The present invention relates to volume control of audio transducers in general, and more particularly, to a volume control circuit including a driver circuit for exciting an audio transducer with a pulse rate signal to render an audio signal at a desired volume and frequency corresponding to the pulse rate signal, and a control circuit selectively activated to pulse modulate the excitation of the audio transducer, thereby altering the volume of the audio signal rendered thereby.
The techniques of volume control are many and generally find application in general purpose radio receivers for altering the volume of the audio signal over the tunable frequency range thereof. General purpose radio receivers usually include sophisticated audio amplifier circuits for implementing two or four quadrant amplification. Typically, volume control is implemented by varying the gain of one or more of the amplifier stages. This variable gain technique generally requires complicated hardware, and because the audio amplifiers are operating in the linear region, the technique requires a great deal of operating power.
For more special purpose radio receivers, like paging receivers, for example, the audio transducer is driven at one or more fixed frequencies, generally on the order of 2 Khz or so, to provide an audio alert to the user of an incoming page signal. The paging variety of receivers are, for the most part, portable and battery powered. Thus, the criteria for implementing a volume control in a paging receiver is quite different from that of a general purpose tunable audio band radio receiver. This criteria includes the ability to adjust the volume of the audio signal (1) to be heard by the user above the sounds of the surrounding environment, (2) to be aesthetically pleasing (e.g. not too loud and free of whistles and/or buzzes) to the user and others in the close proximity, and (3) to reduce the drain on the battery source when it approaches the end of its useful battery life.

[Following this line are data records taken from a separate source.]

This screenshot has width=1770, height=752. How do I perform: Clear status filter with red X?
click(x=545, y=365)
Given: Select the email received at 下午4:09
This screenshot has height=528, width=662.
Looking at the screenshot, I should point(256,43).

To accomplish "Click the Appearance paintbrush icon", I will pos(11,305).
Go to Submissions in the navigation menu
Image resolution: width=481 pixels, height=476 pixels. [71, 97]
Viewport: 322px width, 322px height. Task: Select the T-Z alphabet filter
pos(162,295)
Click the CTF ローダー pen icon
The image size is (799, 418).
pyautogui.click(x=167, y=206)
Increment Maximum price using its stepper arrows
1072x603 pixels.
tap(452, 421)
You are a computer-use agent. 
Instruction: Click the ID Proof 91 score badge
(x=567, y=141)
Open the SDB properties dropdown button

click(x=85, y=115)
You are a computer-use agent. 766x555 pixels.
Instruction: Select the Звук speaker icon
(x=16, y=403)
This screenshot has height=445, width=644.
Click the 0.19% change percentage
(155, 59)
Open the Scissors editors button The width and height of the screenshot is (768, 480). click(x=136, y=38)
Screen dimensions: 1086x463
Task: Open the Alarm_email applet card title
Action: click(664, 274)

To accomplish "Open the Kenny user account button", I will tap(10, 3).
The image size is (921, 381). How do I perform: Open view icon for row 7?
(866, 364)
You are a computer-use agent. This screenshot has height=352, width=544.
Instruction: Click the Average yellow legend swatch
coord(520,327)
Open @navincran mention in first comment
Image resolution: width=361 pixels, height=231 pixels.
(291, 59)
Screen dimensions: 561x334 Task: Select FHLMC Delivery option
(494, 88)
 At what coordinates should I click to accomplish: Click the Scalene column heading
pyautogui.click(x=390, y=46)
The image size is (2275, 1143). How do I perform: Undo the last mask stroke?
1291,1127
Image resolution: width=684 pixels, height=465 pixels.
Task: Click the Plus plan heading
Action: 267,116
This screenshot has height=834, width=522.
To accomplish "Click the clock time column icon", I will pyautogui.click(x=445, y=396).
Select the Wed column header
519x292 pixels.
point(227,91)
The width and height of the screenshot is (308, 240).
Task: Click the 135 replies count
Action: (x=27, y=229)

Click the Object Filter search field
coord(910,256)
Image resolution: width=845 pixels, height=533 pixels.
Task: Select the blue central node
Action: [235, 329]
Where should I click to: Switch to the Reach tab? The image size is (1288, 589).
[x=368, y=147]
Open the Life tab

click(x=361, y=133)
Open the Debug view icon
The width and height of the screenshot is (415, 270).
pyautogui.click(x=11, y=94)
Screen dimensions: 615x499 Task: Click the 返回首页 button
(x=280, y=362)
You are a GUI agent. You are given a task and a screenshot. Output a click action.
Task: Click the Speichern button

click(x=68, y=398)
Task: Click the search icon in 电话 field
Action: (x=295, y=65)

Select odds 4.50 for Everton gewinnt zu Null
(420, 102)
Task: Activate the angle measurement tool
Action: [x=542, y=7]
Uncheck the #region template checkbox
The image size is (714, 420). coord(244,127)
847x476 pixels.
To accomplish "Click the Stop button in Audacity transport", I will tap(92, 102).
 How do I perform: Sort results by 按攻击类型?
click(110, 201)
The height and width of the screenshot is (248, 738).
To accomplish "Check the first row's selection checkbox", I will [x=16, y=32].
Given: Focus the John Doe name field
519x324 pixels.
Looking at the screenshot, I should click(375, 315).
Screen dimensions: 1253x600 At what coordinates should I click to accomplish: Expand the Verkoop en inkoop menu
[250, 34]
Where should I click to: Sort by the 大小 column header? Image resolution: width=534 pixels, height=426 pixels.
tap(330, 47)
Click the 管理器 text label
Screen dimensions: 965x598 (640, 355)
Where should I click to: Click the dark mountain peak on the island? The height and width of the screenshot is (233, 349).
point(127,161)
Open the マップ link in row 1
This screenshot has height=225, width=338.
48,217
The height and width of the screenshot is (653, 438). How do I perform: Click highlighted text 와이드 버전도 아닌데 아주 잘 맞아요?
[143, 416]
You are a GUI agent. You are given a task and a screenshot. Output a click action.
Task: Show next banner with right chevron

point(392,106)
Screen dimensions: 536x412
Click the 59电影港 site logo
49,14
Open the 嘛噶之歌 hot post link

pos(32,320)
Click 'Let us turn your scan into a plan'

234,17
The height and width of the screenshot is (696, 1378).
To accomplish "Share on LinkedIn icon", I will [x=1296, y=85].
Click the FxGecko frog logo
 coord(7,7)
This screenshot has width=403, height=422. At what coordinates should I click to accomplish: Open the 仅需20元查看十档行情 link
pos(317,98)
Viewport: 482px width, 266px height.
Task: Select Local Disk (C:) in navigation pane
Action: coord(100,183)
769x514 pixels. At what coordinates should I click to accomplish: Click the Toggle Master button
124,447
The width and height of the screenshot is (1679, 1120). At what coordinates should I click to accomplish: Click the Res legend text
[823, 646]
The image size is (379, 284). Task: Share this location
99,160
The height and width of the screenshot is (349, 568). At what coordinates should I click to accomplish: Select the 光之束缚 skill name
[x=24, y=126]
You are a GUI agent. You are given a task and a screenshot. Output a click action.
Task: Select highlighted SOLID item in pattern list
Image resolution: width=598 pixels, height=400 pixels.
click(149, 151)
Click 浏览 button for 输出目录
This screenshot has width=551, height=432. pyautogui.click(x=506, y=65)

Some present volume control techniques include varying the frequency of the audio drive signal, but this causes an undesirable change in audio frequency as well. Another technique involves a manually controlled, mechanically switched resistor in series with the audio transducer to switch in and out a current limiting load resistance, but since the mechanical switch is manually operated and must carry the drive current of the audio transducer, it must be of a high quality and thus, expensive and cannot be electronically operated. Yet another technique of volume control involves the pulse width modulation of the audio drive signal, but this technique introduces harmonics in the audio range which affects the total quality of the audio signal with buzzing and whistling, for example. The pulse width modulation technique also requires sophisticated circuitry which increases part count, battery drain and cost. Still another technique, described in the U.S. Pat. No. 4,382,251 issued to Fujisawa on May 3, 1983 and assigned to Casio Computer Co., involves AM variation of the tone frequency of the audio drive signal, which technique has been found suitable for the piezo-electric buzzer type audio transducers.
The present invention proposes to avoid the drawbacks of the above mentioned volume control techniques and provide an inexpensive, low current drain circuit for controlling volume over a multiple of volume levels without harmonic generation in the audio range.